Le réseau électrique Madagascar est composé d’un maillage complexe de 114 centrales thermiques qui fonctionnent au gasoil. La Jirama — en grande difficulté financière — se retrouve depuis 2013 dans l’incapacité de payer ses fournisseurs en carburant. Pour palier ce déficit, l’Etat malgache était alors monté au créneau en offrant d’avantageuses réductions des tarifs douaniers aux pétroliers en échange de gasoil. Cette solution temporaire a connu un coup d’arrêt en juillet 2014 lorsque les taxes douanières sont remontées — créant de fait une suspension des livraisons et donc des délestages.
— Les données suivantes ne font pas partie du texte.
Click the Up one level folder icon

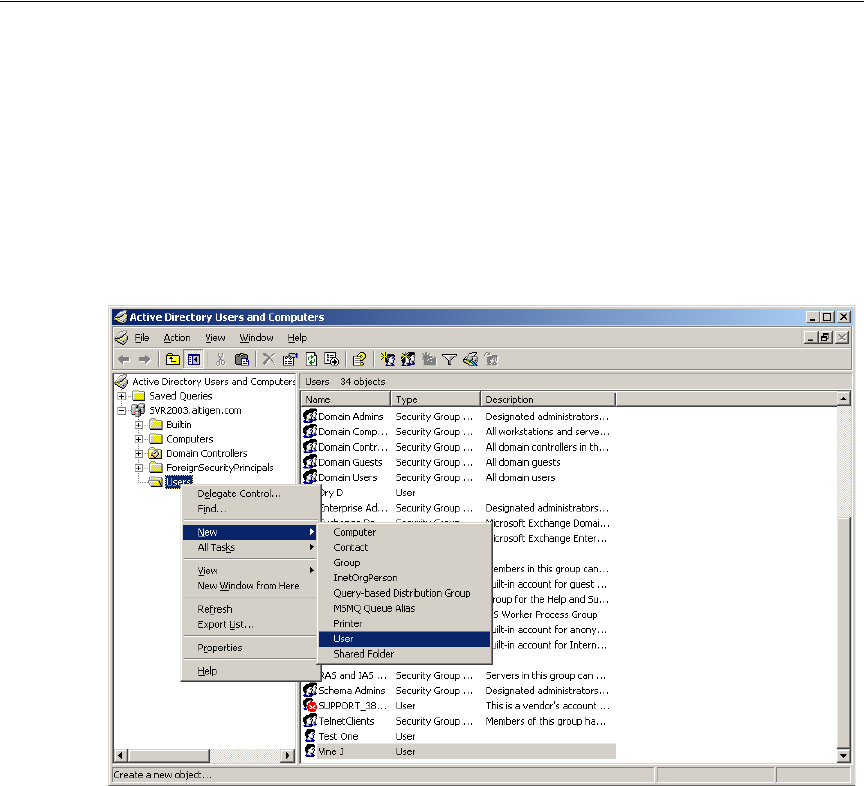click(172, 359)
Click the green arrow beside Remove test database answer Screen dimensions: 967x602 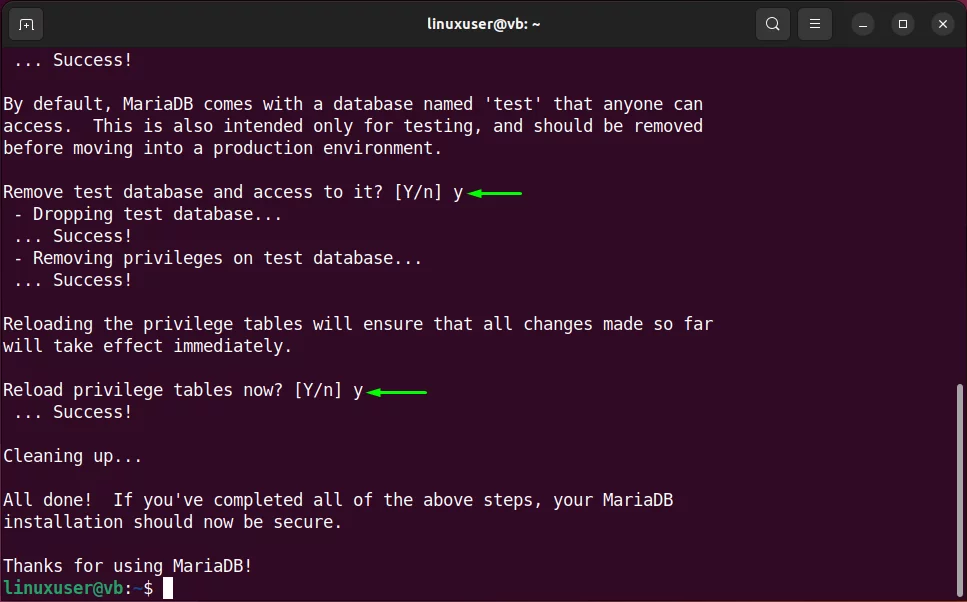click(495, 194)
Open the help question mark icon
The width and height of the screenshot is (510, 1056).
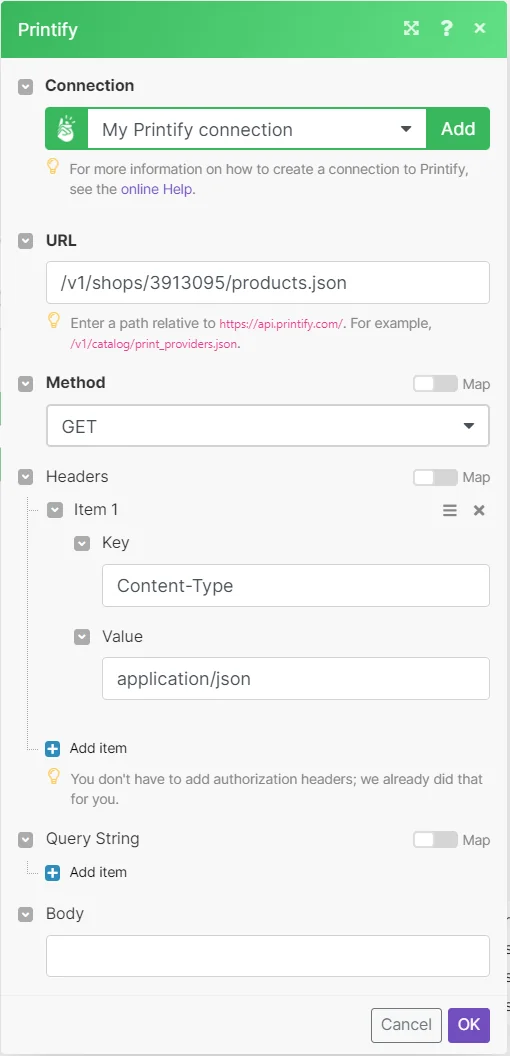pos(446,28)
Cet épisode avait dans le même temps couté son poste au ministre de l’Energie de l’époque, Richard Fienena le 22 octobre.
Le dossier a été repris depuis par le ministre de l’Economie Herilanto Raveloharison. L’objectif premier était de régler les déboires financiers de la Jirama. Les délestages ont pourtant continué de rythmer la vie des malgaches qui multiplient les manifestations et autres mouvements pour contester cette situation qui selon eux pénalise grandement l’économie du pays.
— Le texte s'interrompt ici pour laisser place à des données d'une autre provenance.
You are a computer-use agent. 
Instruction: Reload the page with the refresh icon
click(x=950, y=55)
D’après la source gouvernementale interrogée par VICE News, l’industrie textile malgache souffre particulièrement de ces faiblesses énergétique, qui oblige les petites entreprises à investir dans des générateurs d’électricité. Les grandes multinationales qui exploitent les richesses minières du sous-sol de l’île — notamment le nickel — préfèrent construire leurs propres centrales pour subvenir à leurs besoins énergétiques, plutôt que d’en acheter à la Jirama.
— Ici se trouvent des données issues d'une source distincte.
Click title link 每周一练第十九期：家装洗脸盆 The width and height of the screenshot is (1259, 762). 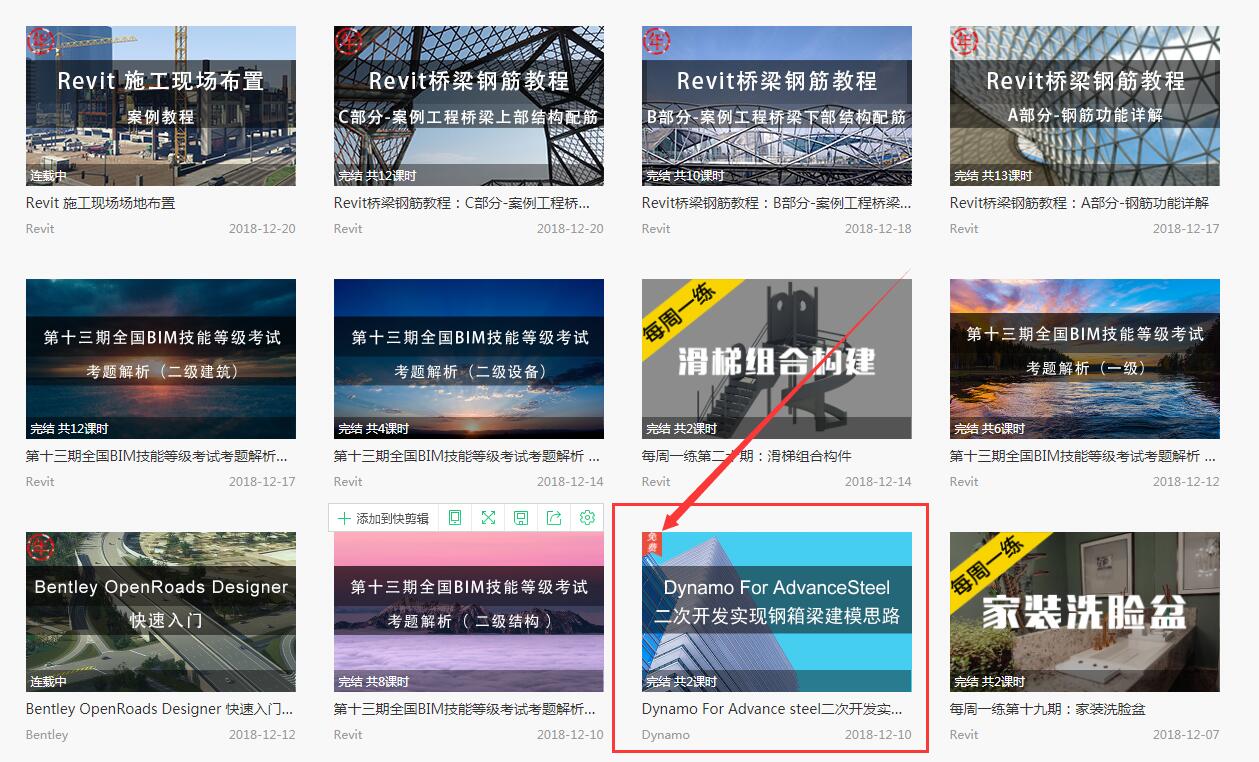click(1047, 709)
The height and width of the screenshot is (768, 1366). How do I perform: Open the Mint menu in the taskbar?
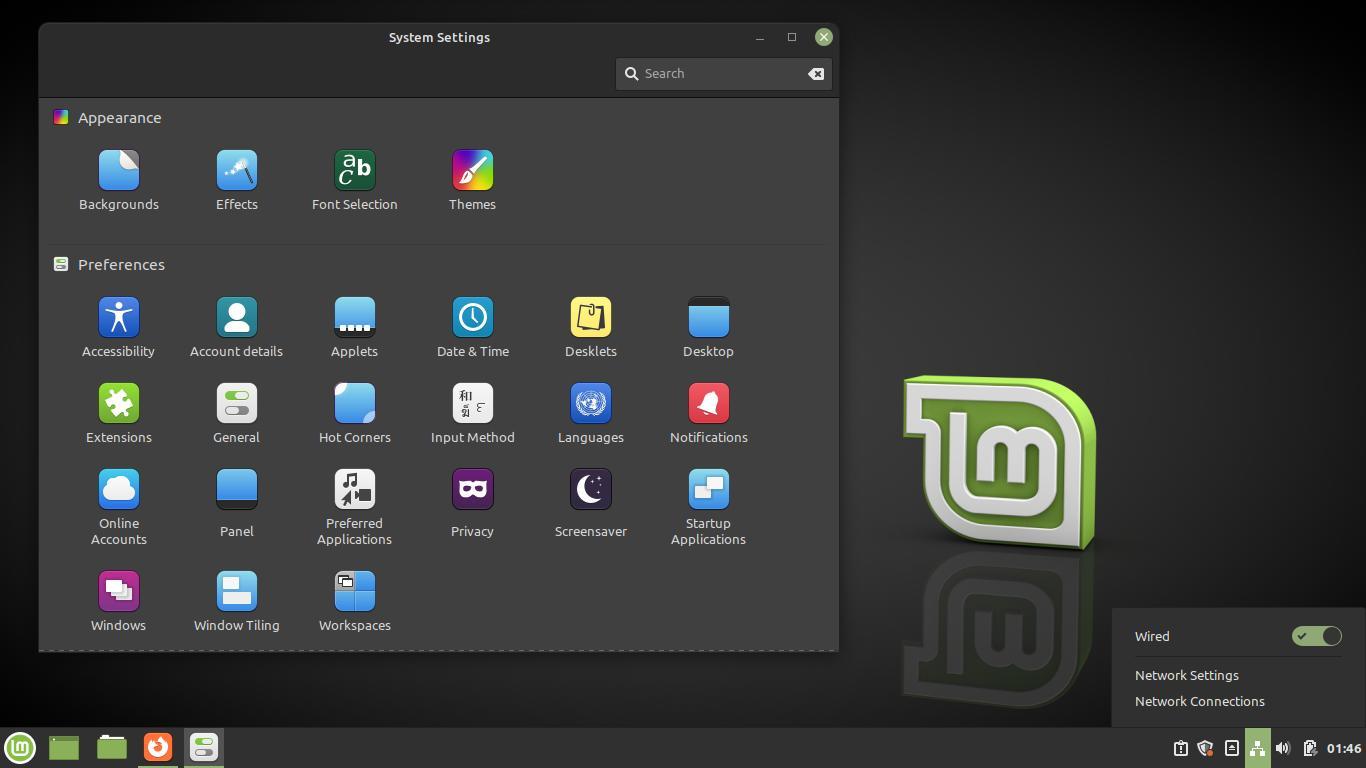tap(20, 747)
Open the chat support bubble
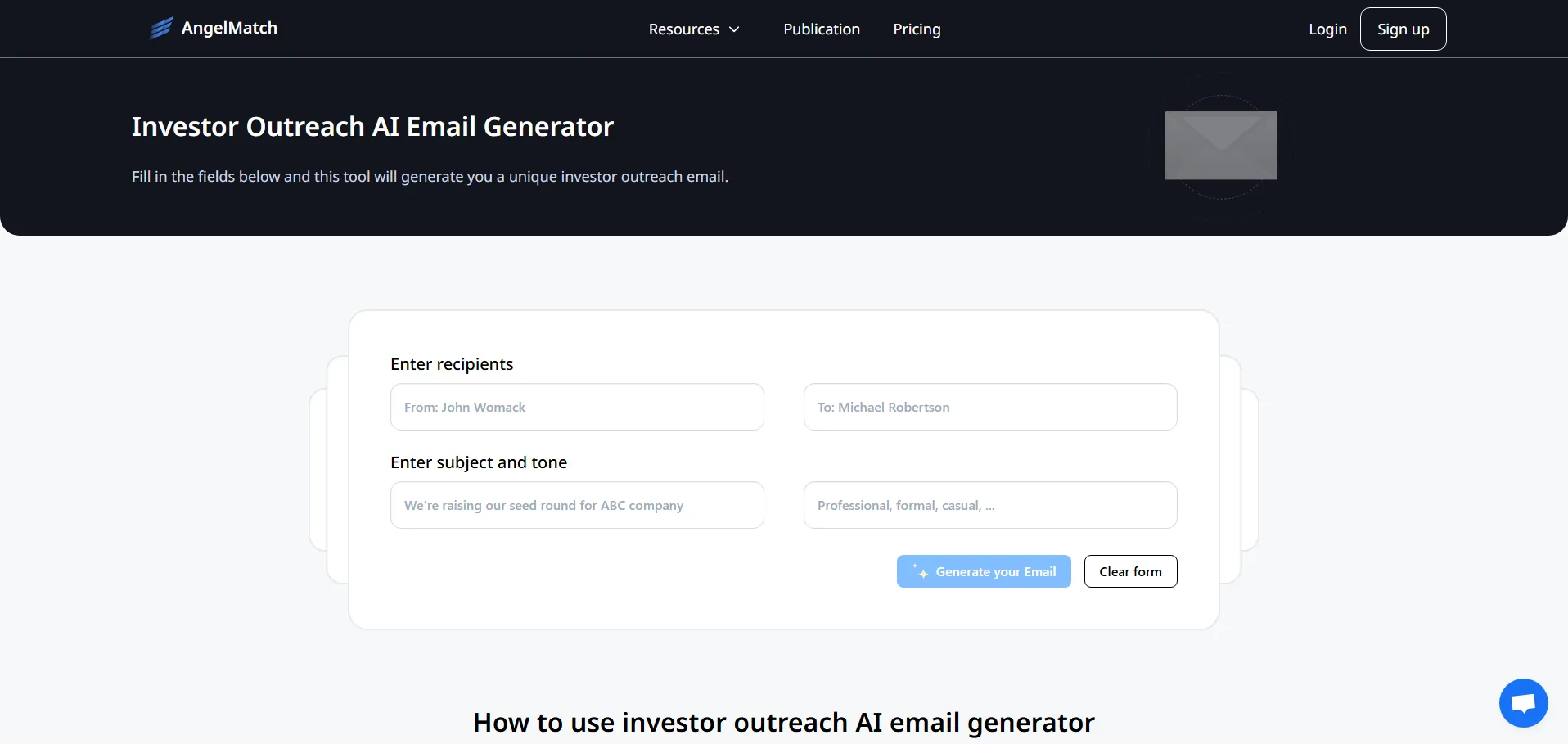Viewport: 1568px width, 744px height. pos(1523,702)
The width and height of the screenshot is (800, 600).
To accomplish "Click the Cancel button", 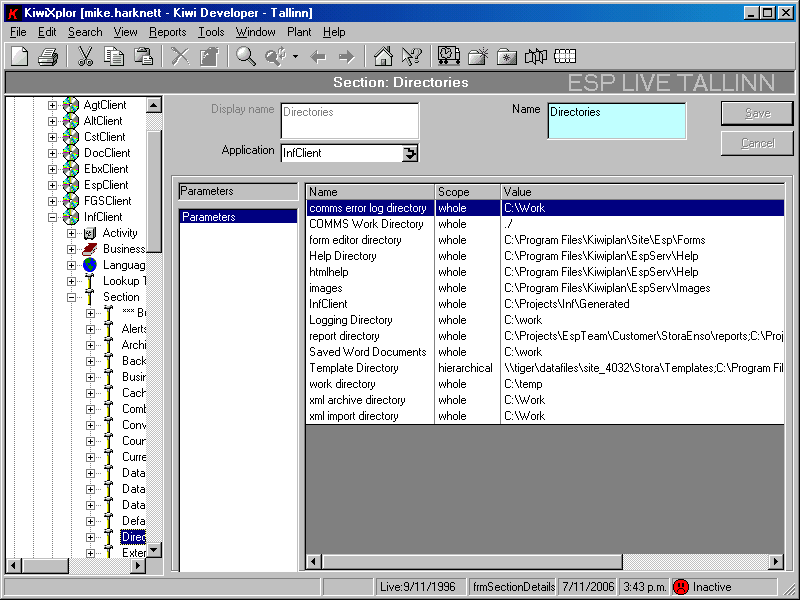I will point(757,143).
En septembre 2014, le Président Rajaonarimampianina s’étonnait de l’augmentation de la consommation de gasoil de la compagnie qui ne se serait pas traduit par de meilleurs services. Dans le même temps le BIANCO (Bureau indépendant anti-corruption) entamait une enquête sur les responsables de la Jirama soupçonnés de profiter de la hausse des prix des carburants pour s’enrichir. Certaines sources avancent le chiffre de 3000 m3 de carburant détournés par mois. Ce 20 décembre, la Jirama a nommé un nouveau directeur général en la personne de Nestor Razafindroriake, ancien ministre de l’Énergie. Une source proche du dossier contactée par VICE News, et qui a souhaité garder l’anonymat, estime néanmoins que cette nomination est plus un geste pour calmer l’opinion qu’une réelle solution durable.